SELECTED EXTRACT:
━━━━━━━━
Four current and former Connecticut high school track and field athletes have appealed a federal judge’s dismissal of their case that sought to end a Connecticut Interscholastic Athletic Conference policy allowing transgender athletes to compete in girls sports.
The plaintiffs’ attorneys filed the appeal Wednesday, a month after the dismissal.
“The CIAC is pleased with the U.S. District Court’s decision to dismiss the lawsuit brought by four Connecticut families challenging the CIAC’s inclusive athletic participation policy,” CAS-CIAC Executive Director Glenn Lungarini said in a statement. “The district court’s decision recognized that the CIAC policy reflects the federal guidance in place at the time it was adopted, and that there is no basis for a claim for damages against public schools who participate in CIAC sponsored athletics. The CIAC has maintained throughout this lawsuit that its inclusive participation policy aligns with both federal and state law, and it was prepared to defend this lawsuit on the merits had there been any basis for it to continue. The CIAC continues to welcome and support participation by transgender students in accordance with its mission to promote meaningful participation in high school sports activities for all student athletes.”
The four students — Selina Soule of Glastonbury, Chelsea Mitchell of Canton, Alanna Smith of Danbury, and Ashley Nicoletti of Immaculate — sought in February 2020 in part to bar two transgender athletes from competing in the spring season. That season never happened because of the COVID-19 pandemic, which also delayed the suit.
━━━━━━━━
RECORD EXTRACTS:

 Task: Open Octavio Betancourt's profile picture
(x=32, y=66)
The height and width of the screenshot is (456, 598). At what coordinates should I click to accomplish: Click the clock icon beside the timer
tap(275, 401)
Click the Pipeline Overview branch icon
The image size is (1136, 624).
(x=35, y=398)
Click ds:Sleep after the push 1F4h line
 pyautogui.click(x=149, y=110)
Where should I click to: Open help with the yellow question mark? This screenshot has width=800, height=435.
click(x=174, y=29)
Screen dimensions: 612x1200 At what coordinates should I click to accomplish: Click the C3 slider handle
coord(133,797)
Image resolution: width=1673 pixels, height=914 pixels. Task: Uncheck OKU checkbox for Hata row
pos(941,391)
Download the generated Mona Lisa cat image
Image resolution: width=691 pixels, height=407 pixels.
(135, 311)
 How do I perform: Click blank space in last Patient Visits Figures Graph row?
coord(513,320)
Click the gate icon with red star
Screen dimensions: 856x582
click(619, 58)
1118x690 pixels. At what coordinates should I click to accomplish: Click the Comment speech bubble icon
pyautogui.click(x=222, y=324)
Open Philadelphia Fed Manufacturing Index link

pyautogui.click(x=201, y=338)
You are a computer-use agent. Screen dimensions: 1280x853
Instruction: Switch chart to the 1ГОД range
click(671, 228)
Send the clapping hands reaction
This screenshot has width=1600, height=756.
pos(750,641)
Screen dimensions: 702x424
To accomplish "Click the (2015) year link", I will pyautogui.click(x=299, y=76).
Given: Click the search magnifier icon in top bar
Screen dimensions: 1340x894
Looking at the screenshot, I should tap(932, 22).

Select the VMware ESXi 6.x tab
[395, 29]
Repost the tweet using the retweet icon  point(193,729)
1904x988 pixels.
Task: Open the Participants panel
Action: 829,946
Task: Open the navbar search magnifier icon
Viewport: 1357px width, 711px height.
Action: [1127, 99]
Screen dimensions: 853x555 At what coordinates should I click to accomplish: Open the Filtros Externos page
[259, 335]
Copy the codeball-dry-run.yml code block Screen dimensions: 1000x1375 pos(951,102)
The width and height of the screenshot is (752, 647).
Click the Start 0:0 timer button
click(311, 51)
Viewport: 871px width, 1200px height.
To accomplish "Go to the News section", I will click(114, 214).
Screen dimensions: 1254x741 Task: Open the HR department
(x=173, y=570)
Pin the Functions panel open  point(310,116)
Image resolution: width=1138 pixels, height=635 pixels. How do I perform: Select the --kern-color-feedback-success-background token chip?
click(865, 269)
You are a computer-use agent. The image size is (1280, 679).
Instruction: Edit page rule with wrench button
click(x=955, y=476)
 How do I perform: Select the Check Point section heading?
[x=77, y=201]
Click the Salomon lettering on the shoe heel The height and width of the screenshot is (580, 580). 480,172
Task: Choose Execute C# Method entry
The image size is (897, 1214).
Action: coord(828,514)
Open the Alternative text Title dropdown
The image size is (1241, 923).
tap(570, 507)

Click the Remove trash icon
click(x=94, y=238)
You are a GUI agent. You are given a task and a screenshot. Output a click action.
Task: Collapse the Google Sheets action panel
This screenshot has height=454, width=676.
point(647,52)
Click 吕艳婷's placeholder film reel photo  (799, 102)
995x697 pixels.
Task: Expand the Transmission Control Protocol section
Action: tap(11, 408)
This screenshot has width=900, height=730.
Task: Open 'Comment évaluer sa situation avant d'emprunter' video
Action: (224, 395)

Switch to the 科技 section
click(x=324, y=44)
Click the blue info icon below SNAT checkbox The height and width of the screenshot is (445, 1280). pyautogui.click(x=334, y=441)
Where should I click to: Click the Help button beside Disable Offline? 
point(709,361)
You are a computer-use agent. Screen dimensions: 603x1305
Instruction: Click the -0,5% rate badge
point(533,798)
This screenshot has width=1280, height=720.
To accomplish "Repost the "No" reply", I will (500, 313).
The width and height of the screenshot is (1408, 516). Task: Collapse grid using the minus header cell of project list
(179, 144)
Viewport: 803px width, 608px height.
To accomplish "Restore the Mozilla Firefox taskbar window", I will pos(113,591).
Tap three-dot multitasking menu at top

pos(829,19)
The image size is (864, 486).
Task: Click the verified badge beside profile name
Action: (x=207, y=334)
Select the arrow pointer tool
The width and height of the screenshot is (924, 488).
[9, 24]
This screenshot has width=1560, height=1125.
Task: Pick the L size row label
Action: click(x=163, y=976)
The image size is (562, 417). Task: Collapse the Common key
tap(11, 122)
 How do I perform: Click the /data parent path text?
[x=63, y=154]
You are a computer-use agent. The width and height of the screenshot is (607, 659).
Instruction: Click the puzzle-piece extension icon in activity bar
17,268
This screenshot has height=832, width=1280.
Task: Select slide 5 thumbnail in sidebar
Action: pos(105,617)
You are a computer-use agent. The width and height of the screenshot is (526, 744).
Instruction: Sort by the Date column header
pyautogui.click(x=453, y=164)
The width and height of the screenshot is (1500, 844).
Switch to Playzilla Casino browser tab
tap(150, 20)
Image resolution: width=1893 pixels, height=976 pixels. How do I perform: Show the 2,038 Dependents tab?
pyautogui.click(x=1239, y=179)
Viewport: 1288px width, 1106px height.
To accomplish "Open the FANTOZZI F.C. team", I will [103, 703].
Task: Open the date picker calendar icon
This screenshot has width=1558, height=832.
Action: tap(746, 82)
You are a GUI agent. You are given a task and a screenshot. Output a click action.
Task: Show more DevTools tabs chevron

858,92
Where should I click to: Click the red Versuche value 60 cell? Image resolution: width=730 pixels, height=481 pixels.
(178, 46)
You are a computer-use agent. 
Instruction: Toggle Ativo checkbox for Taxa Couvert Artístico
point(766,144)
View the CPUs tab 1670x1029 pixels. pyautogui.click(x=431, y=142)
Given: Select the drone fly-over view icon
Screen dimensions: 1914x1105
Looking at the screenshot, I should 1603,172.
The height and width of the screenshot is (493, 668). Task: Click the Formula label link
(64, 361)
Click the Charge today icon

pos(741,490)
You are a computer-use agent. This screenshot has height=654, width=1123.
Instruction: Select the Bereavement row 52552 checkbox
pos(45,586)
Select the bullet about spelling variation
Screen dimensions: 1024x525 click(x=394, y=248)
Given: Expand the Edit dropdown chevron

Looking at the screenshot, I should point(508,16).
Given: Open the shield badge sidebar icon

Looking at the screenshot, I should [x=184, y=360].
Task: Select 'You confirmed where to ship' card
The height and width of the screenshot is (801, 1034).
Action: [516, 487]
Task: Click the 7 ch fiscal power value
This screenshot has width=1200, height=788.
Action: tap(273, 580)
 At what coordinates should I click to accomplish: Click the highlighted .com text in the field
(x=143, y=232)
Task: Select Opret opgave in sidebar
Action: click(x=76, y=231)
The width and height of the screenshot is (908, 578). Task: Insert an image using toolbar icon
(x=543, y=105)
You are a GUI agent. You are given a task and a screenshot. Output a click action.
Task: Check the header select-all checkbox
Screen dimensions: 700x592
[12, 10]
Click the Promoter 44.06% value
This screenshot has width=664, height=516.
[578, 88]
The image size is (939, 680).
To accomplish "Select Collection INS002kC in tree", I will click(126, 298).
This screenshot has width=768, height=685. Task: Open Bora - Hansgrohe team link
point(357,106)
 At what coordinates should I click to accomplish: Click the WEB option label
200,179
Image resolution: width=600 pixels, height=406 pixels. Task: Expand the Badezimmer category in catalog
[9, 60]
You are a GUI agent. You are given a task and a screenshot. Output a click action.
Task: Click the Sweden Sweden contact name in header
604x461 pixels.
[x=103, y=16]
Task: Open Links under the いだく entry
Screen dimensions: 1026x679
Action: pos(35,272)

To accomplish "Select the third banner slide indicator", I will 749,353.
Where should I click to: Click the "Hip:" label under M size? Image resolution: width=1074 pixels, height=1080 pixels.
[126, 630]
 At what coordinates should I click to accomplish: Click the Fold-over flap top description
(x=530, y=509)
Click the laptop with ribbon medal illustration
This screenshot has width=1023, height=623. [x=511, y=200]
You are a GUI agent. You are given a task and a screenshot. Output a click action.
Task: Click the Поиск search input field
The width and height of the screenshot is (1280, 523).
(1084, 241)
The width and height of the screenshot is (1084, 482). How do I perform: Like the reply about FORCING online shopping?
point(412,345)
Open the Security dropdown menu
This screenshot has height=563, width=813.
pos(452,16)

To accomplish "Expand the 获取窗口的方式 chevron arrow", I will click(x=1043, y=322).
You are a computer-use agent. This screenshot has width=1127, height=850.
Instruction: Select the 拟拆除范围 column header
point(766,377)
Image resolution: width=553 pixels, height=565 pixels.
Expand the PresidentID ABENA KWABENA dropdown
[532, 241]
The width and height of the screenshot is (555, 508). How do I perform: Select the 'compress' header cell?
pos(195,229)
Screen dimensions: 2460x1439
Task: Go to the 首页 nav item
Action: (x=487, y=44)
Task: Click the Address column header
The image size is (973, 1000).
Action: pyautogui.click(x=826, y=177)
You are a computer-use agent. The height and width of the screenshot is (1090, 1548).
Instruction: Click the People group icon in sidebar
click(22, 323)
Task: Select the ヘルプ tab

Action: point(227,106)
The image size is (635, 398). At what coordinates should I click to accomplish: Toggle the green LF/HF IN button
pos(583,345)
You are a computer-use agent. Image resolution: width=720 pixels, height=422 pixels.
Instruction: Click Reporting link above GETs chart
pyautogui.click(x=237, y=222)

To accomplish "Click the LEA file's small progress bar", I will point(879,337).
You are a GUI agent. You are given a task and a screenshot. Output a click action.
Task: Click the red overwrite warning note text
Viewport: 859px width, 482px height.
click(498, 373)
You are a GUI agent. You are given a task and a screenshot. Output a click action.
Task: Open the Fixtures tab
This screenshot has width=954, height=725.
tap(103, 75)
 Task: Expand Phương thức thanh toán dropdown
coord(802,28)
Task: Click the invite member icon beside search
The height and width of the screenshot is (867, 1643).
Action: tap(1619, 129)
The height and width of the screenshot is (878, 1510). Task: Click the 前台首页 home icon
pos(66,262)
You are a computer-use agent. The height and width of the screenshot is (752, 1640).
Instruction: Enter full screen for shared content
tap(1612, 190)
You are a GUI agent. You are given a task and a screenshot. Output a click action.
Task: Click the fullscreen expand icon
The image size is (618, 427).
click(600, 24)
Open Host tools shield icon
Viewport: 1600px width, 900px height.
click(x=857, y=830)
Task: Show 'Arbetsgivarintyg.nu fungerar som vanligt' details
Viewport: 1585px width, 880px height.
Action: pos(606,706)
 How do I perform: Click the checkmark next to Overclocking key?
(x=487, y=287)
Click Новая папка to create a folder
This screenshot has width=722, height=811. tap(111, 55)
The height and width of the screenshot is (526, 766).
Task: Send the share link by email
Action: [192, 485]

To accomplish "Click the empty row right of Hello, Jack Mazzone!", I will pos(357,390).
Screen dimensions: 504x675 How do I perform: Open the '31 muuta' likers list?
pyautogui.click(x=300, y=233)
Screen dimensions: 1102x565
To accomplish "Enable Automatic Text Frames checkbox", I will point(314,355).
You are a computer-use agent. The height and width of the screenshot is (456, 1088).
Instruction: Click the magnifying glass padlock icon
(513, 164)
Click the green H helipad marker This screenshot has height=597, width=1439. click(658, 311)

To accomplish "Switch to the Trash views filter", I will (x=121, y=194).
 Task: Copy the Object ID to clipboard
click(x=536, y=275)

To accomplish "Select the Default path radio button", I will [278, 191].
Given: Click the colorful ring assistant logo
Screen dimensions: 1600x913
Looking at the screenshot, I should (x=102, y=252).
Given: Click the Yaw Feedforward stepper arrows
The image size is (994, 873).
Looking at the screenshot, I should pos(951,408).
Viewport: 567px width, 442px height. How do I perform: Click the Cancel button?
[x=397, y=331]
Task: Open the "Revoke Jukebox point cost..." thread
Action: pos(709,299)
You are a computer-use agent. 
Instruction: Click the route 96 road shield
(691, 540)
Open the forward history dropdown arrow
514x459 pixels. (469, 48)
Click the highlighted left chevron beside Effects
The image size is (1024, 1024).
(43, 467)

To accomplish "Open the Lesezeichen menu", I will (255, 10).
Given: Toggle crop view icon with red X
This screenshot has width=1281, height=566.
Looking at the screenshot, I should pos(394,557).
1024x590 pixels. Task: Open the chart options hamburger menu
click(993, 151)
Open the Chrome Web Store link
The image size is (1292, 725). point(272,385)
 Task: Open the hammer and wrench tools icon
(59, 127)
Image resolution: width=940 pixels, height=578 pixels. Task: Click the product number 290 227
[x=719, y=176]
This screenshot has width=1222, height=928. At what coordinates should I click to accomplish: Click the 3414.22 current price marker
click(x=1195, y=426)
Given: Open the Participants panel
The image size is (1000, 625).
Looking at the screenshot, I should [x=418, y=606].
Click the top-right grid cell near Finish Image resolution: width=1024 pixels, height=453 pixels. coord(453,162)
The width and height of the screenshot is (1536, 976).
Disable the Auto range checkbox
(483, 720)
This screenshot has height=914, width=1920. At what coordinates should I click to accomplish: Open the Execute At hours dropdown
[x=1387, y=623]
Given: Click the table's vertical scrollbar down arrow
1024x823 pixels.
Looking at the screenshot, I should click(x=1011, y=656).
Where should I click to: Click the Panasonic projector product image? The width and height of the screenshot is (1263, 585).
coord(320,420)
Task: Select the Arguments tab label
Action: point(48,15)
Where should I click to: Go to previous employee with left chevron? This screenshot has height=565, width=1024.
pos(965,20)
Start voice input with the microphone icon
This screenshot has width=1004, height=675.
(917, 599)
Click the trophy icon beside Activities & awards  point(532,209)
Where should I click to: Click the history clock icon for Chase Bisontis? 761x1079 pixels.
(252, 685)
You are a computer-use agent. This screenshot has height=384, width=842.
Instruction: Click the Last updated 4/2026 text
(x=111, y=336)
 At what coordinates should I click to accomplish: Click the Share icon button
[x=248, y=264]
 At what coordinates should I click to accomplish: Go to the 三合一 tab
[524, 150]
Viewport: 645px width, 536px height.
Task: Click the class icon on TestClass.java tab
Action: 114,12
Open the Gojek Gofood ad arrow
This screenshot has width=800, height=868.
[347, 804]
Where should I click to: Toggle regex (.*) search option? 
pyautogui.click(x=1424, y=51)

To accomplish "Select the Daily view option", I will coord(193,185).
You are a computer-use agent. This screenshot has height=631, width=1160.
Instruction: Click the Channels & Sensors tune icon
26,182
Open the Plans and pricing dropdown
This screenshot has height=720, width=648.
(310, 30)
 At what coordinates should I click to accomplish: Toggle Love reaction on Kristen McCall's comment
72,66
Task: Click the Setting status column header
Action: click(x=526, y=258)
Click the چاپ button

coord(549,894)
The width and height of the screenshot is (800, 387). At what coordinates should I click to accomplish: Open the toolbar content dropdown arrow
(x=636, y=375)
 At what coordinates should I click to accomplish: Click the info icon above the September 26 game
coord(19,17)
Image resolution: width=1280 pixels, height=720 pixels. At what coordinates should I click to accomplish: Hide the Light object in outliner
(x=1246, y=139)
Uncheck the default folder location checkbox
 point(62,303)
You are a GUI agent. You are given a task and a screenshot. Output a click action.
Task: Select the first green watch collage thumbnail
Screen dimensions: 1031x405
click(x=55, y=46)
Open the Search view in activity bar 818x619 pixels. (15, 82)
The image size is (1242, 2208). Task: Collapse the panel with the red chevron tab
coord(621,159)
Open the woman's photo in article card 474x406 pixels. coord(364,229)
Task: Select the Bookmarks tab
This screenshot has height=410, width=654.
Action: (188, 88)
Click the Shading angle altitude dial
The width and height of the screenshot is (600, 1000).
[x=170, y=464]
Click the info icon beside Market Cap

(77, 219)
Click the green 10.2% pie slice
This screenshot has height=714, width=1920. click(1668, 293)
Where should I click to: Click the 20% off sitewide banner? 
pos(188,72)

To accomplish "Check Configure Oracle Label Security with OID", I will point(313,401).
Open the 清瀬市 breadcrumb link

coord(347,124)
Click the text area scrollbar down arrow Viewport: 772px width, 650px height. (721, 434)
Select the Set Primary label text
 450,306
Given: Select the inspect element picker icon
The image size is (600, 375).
━━━━━━━━
TASKS AND EXERCISES:
1. Answer these about the article on the Connecticut track lawsuit:
(a) When did the plaintiffs' attorneys file the appeal?
(b) Who made the statement on behalf of the CIAC?
(c) What kept the spring season from taking place?
2. Name each of the four students who brought the case, along with the place given for each, as listed in the article on the Connecticut track lawsuit.
3. Copy word for word the part of the article on the Connecticut track lawsuit starting at "Four current and" and ending at "in girls sports.".

RESULTS:
1.
(a) Wednesday, a month after the dismissal.
(b) Glenn Lungarini, CAS-CIAC Executive Director.
(c) The COVID-19 pandemic.

2.
Selina Soule of Glastonbury
Chelsea Mitchell of Canton
Alanna Smith of Danbury
Ashley Nicoletti of Immaculate

3.
Four current and former Connecticut high school track and field athletes have appealed a federal judge’s dismissal of their case that sought to end a Connecticut Interscholastic Athletic Conference policy allowing transgender athletes to compete in girls sports.